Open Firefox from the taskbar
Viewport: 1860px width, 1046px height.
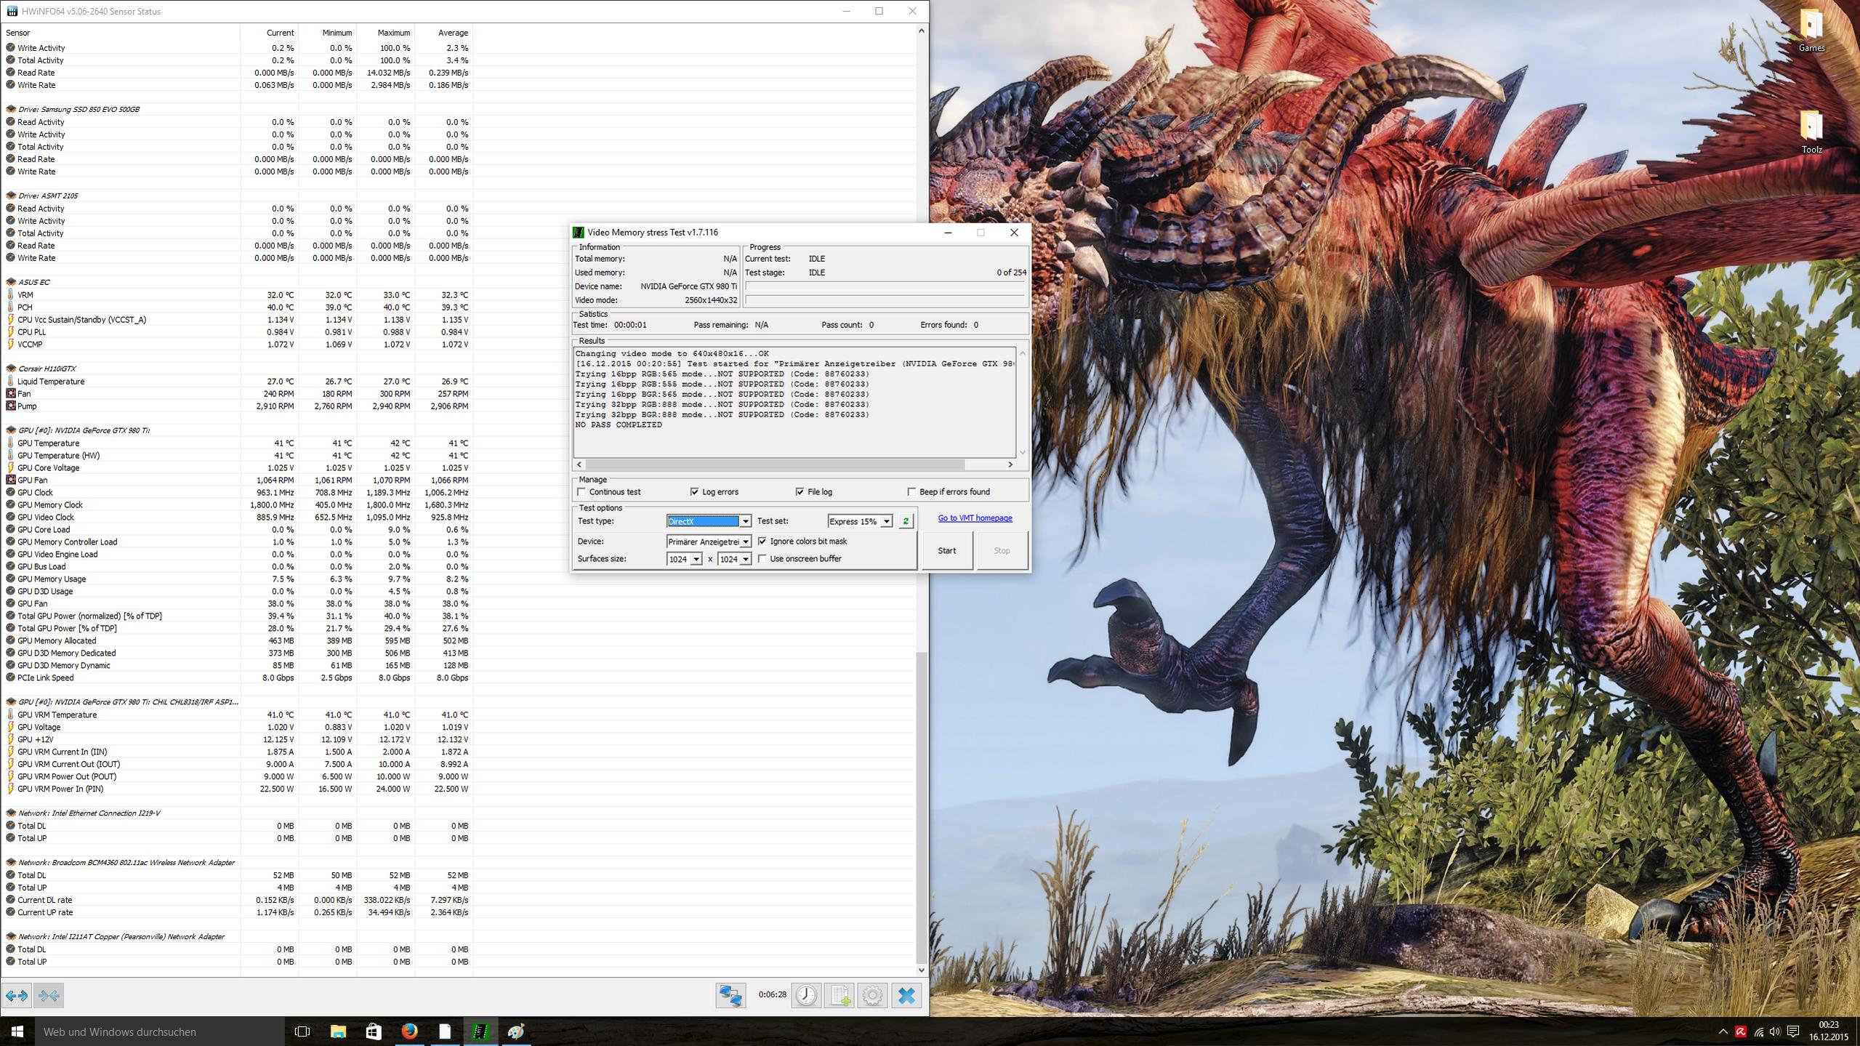coord(409,1031)
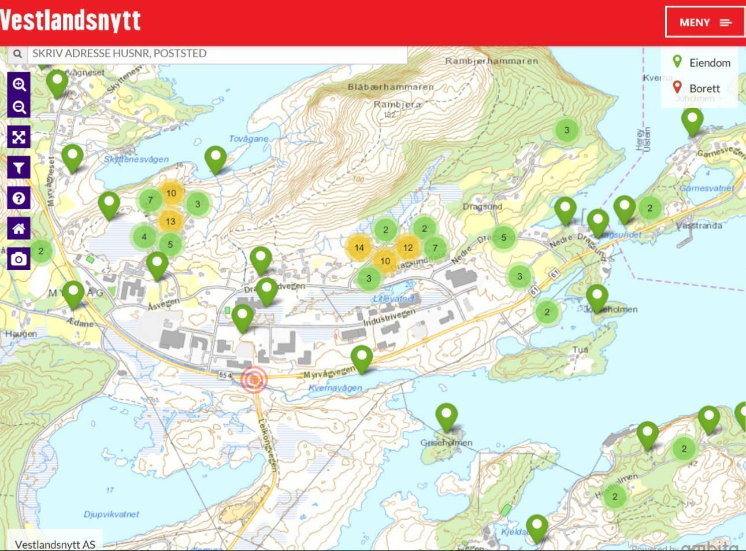Expand the orange cluster marked 12
The height and width of the screenshot is (551, 746).
point(408,247)
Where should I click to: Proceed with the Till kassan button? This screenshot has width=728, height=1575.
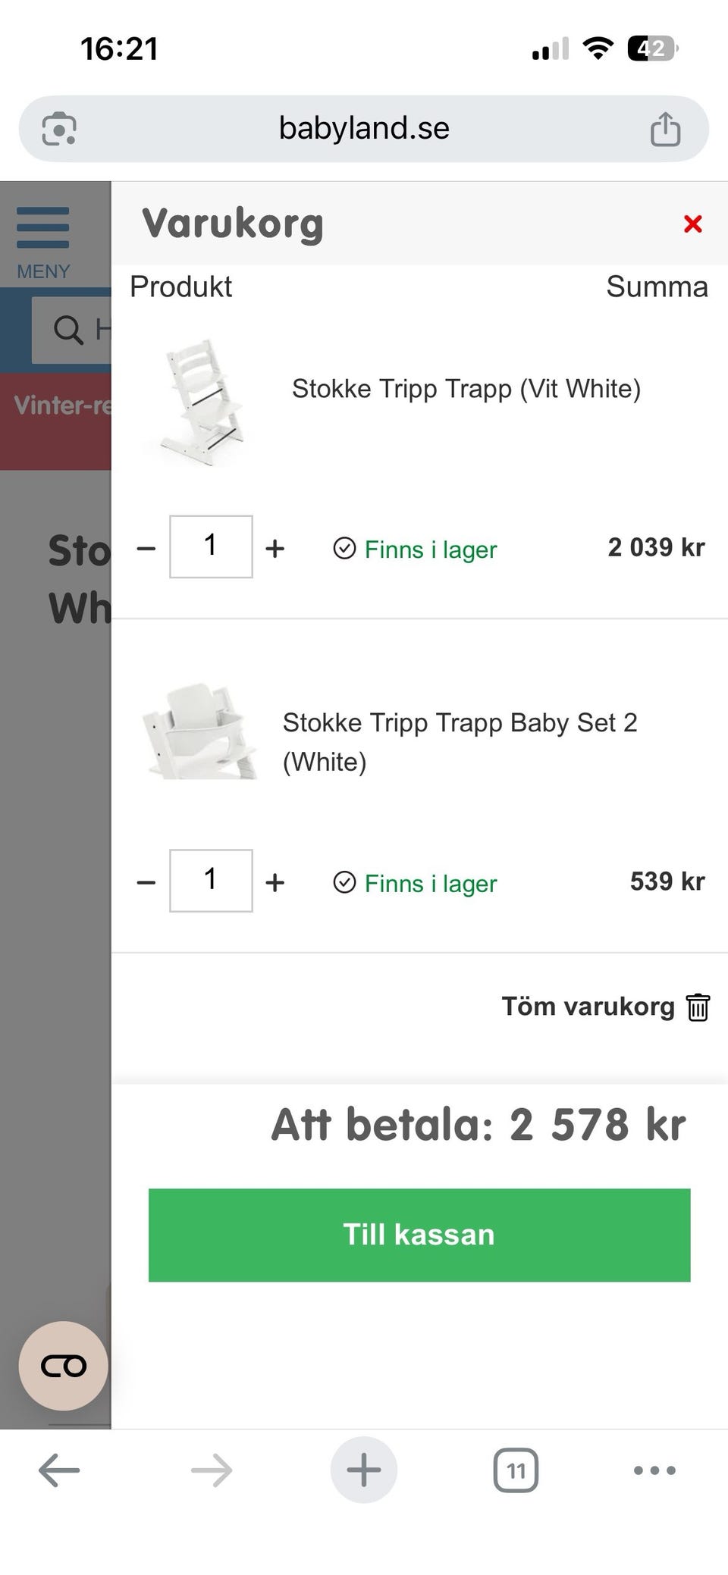tap(419, 1235)
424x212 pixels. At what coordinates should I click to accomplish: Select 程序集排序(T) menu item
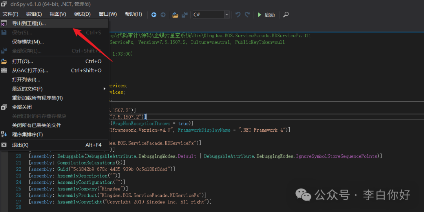54,134
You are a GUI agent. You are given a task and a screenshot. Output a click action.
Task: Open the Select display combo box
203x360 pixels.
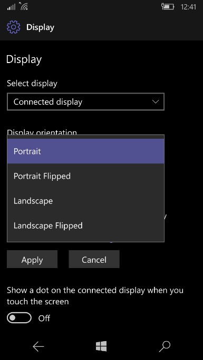[85, 102]
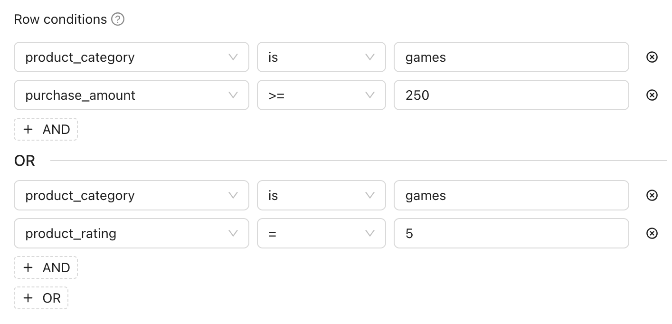Click the value field containing 5
The image size is (672, 324).
511,233
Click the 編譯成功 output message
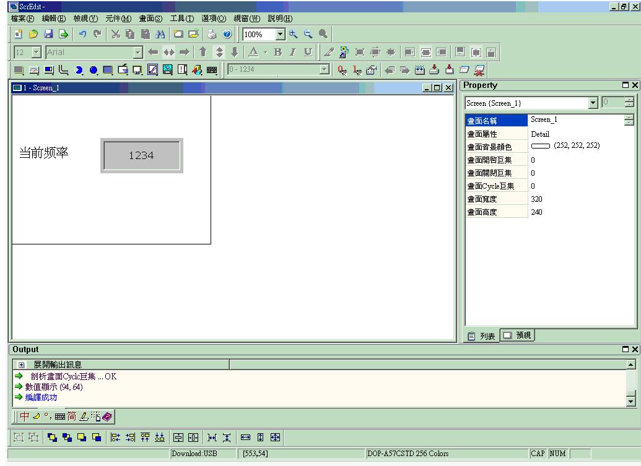Image resolution: width=641 pixels, height=466 pixels. pos(41,397)
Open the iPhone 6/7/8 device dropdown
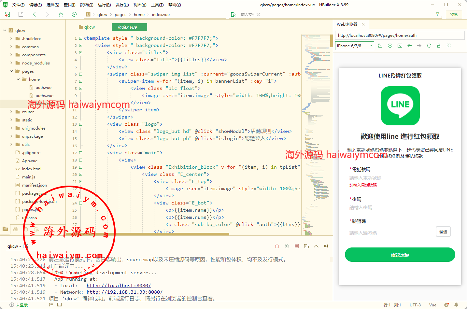 click(354, 46)
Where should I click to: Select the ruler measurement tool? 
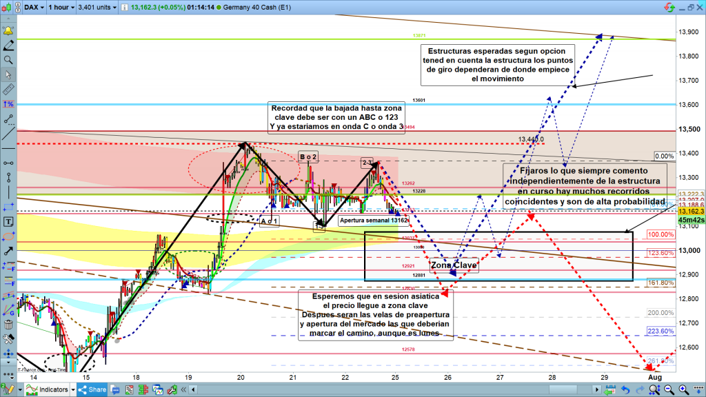point(9,89)
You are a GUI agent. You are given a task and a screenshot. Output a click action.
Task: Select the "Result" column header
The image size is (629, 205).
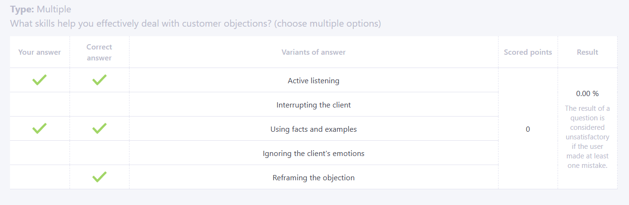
+ + + + +
** Aim of the task **
Return the lines of the items without alteration, starting at the line that contains "Open the iPhone 6/7/8 device dropdown" and ending at the last line of the items. Leave out the pictures.

** Worked solution **
Open the iPhone 6/7/8 device dropdown
 click(354, 46)
Where should I click to: Select the ruler measurement tool? 
point(9,89)
You are a GUI agent. You are given a task and a screenshot. Output a click action.
Task: Select the "Result" column header
The image size is (629, 205).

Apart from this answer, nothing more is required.